Alright, but what about the excessive ink buildup when printing over zippers or buttons? You’re going to need a special tool to reduce buildup — a zipper platen. You can buy one, or make your own.
Photo by Rogue Lab.
DIY ZIPPER PLATEN
For many, zipper and button jobs may be few and far between, and the idea of getting an entirely new platen for just one job might not appeal to you. If this is the case, then you can temporarily rig up a surface that will allow you to print without the need to purchase another platen. A DIY platen will work if you’re only printing on a side of garment, not over the zipper/buttons. If the customer wants the design to go over the zipper, it’s better and easier to purchase a platen.
To make your own, you’ll need two boards that are about 1/4″ thick. If you take a single board that is the same size as your platen, usually a 16x16″, and cut it in half, that will work perfectly. Mark the center line on your platen, and use a spray tack to put your boards in place, leaving a gap or “trench” that is the same width as the zipper/button. Using a heavy tape, such as duct tape, to reinforce the boards is a good idea because you don’t want the boards to shift during printing.
Whether you’re using a DIY platen or have purchased one, you will need to adjust the off-contact not only to compensate for the zipper or buttons, but for the garment thickness as well. Fashion garments are much thinner than heavy-duty garments. If you finished a run printing on Bella + Canvas zippered hoodies and the next job was Carhartt hoodies, the off-contact would need to increase.
RELATED: HOW TO SCREEN PRINT HOODIES
As for the zipper or button, make sure you adjust your off-contact to compensate for the additional 1/4″ height. You’ll also want to strengthen the area of the screen that will come in contact with the zipper or buttons by using a strip of thicker tape. Run a thin piece down the middle of the backside of the screen, between your image areas. The tape will help you avoid damaging your screen, as it is possible for the screen to split upon coming in contact with the zipper or buttons.
Spray the boards with a little spray adhesive, as you would normally, and load up the garment. Make sure the zipper or buttons are settled nicely into the trench you have made, making sure everything is good and flat.

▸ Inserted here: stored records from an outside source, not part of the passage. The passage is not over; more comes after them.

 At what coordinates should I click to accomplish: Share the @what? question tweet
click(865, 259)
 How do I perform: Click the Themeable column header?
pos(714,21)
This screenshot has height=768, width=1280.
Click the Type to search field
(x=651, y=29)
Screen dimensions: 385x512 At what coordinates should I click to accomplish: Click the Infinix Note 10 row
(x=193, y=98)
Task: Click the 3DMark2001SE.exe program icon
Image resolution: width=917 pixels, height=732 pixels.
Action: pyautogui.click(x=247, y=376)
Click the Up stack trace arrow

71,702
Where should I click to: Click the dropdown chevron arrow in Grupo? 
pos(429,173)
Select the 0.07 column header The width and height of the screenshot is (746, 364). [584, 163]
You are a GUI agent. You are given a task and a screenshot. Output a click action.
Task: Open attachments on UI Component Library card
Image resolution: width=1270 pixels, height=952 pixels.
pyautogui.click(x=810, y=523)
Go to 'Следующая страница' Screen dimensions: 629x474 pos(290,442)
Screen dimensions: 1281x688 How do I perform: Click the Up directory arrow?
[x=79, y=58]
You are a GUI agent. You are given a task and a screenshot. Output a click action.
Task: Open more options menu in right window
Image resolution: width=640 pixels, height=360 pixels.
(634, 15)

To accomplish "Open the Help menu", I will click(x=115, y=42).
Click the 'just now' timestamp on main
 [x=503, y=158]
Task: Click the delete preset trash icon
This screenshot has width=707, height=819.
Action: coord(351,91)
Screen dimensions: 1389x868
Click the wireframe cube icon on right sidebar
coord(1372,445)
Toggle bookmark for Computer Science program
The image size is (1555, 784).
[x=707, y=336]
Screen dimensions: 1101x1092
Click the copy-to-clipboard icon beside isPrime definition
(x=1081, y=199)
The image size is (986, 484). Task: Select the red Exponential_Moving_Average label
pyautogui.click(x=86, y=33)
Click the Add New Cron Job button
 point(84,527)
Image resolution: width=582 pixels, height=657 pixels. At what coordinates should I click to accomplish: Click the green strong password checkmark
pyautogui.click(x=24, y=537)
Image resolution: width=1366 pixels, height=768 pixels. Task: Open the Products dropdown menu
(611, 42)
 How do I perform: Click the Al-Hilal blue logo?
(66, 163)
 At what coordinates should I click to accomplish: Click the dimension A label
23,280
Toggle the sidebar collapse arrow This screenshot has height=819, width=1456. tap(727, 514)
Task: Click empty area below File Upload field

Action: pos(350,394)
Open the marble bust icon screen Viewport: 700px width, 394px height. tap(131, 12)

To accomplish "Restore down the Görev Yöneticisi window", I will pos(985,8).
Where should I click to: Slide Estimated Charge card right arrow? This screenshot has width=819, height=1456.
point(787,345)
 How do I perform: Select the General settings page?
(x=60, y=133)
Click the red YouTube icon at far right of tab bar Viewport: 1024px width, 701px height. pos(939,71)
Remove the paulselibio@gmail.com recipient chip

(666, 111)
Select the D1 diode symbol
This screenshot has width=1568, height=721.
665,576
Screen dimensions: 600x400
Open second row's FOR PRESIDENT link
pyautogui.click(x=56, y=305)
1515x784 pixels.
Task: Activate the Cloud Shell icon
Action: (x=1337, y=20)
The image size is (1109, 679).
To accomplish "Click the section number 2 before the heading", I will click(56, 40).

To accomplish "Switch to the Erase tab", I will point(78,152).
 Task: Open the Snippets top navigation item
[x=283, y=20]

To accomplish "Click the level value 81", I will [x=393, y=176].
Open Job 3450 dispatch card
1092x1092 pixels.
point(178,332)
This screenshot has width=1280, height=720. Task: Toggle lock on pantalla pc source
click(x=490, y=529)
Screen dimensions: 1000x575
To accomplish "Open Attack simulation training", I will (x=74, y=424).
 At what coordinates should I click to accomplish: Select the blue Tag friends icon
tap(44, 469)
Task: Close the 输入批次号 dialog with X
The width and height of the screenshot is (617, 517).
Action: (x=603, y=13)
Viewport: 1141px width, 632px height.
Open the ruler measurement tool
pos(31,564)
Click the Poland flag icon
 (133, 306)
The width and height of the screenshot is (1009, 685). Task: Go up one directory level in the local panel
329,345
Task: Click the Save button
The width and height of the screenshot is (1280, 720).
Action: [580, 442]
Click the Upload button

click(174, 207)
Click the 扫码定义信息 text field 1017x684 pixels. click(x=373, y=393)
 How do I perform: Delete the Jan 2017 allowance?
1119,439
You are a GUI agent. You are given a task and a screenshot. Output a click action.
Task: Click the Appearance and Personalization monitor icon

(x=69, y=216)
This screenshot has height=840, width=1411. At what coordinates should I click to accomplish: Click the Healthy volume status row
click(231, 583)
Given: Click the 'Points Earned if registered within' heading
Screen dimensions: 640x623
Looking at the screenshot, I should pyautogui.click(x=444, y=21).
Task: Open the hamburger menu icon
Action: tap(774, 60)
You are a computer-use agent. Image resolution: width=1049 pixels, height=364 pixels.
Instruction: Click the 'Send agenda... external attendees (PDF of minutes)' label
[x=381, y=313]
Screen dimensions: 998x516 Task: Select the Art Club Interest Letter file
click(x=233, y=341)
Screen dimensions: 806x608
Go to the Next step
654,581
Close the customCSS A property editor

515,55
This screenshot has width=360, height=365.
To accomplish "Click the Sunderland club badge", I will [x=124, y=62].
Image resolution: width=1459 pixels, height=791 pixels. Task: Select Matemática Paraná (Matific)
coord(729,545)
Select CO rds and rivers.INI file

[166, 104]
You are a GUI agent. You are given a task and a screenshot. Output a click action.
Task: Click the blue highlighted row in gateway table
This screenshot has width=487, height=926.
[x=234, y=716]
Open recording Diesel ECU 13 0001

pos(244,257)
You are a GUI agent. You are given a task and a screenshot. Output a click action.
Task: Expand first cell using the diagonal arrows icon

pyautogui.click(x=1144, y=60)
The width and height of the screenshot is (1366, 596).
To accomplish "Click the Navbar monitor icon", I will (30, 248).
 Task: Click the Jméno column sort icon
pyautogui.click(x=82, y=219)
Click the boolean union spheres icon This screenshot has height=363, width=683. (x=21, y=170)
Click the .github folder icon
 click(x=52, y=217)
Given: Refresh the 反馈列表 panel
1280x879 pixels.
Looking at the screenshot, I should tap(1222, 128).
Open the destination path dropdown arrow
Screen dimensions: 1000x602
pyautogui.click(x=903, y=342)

Now you can print on the substrate, and if done correctly, you will get a nice, smooth print.
The DIY platen you created will only work for that job. Zippers differ from garment to garment, varying in thickness and construction. You will need to adjust the platen for new orders.
As it was mentioned earlier, if you want to print directly onto a zipper, you’ll need to purchase a zipper platen. Again, you want to make that zipper, Mt. Everest, as flat as the plains in Kansas. The flatter the garment, the smoother printing will be. A zipper platen is great because it has two levels in the trench — one for the zipper, the other for the fabric that goes over the zipper. The two levels evens out the garment even more, creating an optimal printing surface.
Remember, different types of garments (fashion vs. heavy-duty) will have varying levels of thickness. Therefore, the trench in the platen may be too deep or too shallow. If the trench is too deep, put a strip of cardboard or foam in it to lift it up.
No matter which method you decide to use, it will take some practice to get the hang of it. Some prints may not be 100% perfect, but with a little bit of time and effort, you’ll get the hang of it. Don’t forget to do a few practice prints before starting the real job, to make sure everything works well!